According to William McKinnon, a professor of Earth and Planetary Sciences at Washington University in St. Louis, Mo, “We’ve learned a lot about Europa in the past few years.

“Before we were almost sure that there was an ocean, but now the scientific community has come to a consensus that there most certainly is an ocean. We’re ready to take the next step and explore that ocean and the ice shell that overlays it. We have a number of new discoveries and techniques that can help us do that.”

What advances have been made?

There’s the research we talked about; how detailed observations of the Moon’s flexing under Jupiter’s intense gravity, as well as the magnetic variations can tell just how deep the ocean goes.

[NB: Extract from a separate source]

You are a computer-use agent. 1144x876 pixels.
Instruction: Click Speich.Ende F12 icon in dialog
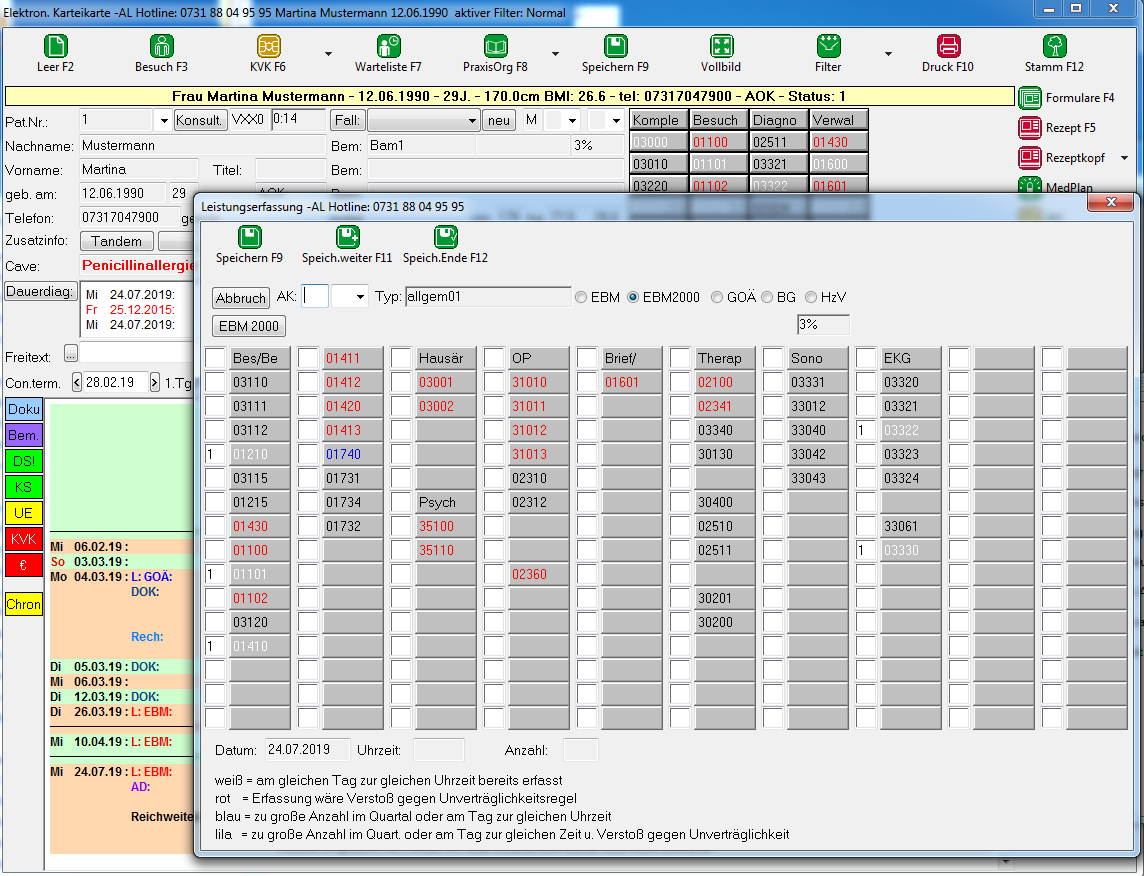tap(445, 237)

And new radar sounding techniques have been developed for other spacecraft that would be very useful at Europa. The high-resolution radar system installed on the Mars Reconnaissance Orbiter would be able to peer right through an ice shell on Europa, and give researchers a cross section of the ice. It would be able to locate liquid water under and within the shell, and put the controversy to rest forever.

Engineers are also working on future explorers, such as a project called Endurance, developed by Peter Doran, associate professor of Earth and Environmental Sciences, University of Illinois at Chicago and Stone Aerospace. They’ll be testing an exploration vehicle in Wisconsin in February 2008, and then in Antarctica.

This robotic explorer will be able to create three-dimensional maps of the subsurface lakes in Antarctica and even map out the biochemistry in the water. If there’s life there, Endurance will find it.

Obviously, sending a probe like this to Europa is a long, long way off. But people are chipping away at the problem on both ends. Scientists are making the case that Europa is one of the most enticing scientific targets in the Solar System. And engineers are working out the technologies that could actually make the discoveries.

The future for exploration on Europa is looking brighter every day.